_What you are asked to do_: All entries must be returned precisely as they appear.

----- Given records

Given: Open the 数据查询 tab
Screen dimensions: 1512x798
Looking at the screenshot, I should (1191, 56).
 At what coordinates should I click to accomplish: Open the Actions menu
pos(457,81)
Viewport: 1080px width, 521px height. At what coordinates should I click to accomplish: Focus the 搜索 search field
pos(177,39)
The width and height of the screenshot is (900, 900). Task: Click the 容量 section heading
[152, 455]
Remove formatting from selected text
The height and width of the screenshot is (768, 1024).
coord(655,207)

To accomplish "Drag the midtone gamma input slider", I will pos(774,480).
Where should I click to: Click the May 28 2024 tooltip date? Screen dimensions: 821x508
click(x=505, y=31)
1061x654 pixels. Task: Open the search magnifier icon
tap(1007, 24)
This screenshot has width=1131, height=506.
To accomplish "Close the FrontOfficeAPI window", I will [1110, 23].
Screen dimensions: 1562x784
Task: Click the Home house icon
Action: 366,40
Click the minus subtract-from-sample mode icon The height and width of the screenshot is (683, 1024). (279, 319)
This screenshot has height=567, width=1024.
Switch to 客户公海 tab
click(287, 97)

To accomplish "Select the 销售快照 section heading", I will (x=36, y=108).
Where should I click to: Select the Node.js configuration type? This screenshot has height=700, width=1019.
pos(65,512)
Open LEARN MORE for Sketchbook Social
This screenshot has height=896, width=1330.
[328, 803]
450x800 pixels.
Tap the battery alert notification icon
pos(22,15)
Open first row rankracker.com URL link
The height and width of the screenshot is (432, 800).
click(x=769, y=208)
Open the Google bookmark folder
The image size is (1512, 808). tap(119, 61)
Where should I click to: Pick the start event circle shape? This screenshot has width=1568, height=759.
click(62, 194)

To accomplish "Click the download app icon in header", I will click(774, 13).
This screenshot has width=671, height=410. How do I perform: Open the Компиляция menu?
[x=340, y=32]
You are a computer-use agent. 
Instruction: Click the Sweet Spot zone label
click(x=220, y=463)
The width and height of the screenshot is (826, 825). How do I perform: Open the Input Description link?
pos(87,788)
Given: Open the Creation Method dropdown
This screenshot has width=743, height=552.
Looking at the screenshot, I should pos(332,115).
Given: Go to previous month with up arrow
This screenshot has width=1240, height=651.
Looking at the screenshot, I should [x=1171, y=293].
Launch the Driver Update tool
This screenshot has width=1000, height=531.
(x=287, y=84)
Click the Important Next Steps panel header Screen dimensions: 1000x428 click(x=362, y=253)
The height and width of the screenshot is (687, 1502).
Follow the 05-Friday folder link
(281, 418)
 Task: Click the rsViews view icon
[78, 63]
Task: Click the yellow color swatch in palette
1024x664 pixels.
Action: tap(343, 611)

----------

_Problem solution_:
Given: Open the 数据查询 tab
Screen dimensions: 1512x798
Looking at the screenshot, I should (1191, 56).
 At what coordinates should I click to accomplish: Open the Actions menu
pos(457,81)
Viewport: 1080px width, 521px height. At what coordinates should I click to accomplish: Focus the 搜索 search field
pos(177,39)
The width and height of the screenshot is (900, 900). Task: Click the 容量 section heading
[152, 455]
Remove formatting from selected text
The height and width of the screenshot is (768, 1024).
coord(655,207)

To accomplish "Drag the midtone gamma input slider", I will pos(774,480).
Where should I click to: Click the May 28 2024 tooltip date? Screen dimensions: 821x508
click(x=505, y=31)
1061x654 pixels. Task: Open the search magnifier icon
tap(1007, 24)
This screenshot has width=1131, height=506.
To accomplish "Close the FrontOfficeAPI window", I will [1110, 23].
Screen dimensions: 1562x784
Task: Click the Home house icon
Action: 366,40
Click the minus subtract-from-sample mode icon The height and width of the screenshot is (683, 1024). (279, 319)
This screenshot has height=567, width=1024.
Switch to 客户公海 tab
click(287, 97)

To accomplish "Select the 销售快照 section heading", I will (x=36, y=108).
Where should I click to: Select the Node.js configuration type? This screenshot has height=700, width=1019.
pos(65,512)
Open LEARN MORE for Sketchbook Social
This screenshot has height=896, width=1330.
[328, 803]
450x800 pixels.
Tap the battery alert notification icon
pos(22,15)
Open first row rankracker.com URL link
The height and width of the screenshot is (432, 800).
click(x=769, y=208)
Open the Google bookmark folder
The image size is (1512, 808). tap(119, 61)
Where should I click to: Pick the start event circle shape? This screenshot has width=1568, height=759.
click(62, 194)

To accomplish "Click the download app icon in header", I will click(774, 13).
This screenshot has width=671, height=410. How do I perform: Open the Компиляция menu?
[x=340, y=32]
You are a computer-use agent. 
Instruction: Click the Sweet Spot zone label
click(x=220, y=463)
The width and height of the screenshot is (826, 825). How do I perform: Open the Input Description link?
pos(87,788)
Given: Open the Creation Method dropdown
This screenshot has width=743, height=552.
Looking at the screenshot, I should pos(332,115).
Given: Go to previous month with up arrow
This screenshot has width=1240, height=651.
Looking at the screenshot, I should [x=1171, y=293].
Launch the Driver Update tool
This screenshot has width=1000, height=531.
(x=287, y=84)
Click the Important Next Steps panel header Screen dimensions: 1000x428 click(x=362, y=253)
The height and width of the screenshot is (687, 1502).
Follow the 05-Friday folder link
(281, 418)
 Task: Click the rsViews view icon
[78, 63]
Task: Click the yellow color swatch in palette
1024x664 pixels.
Action: tap(343, 611)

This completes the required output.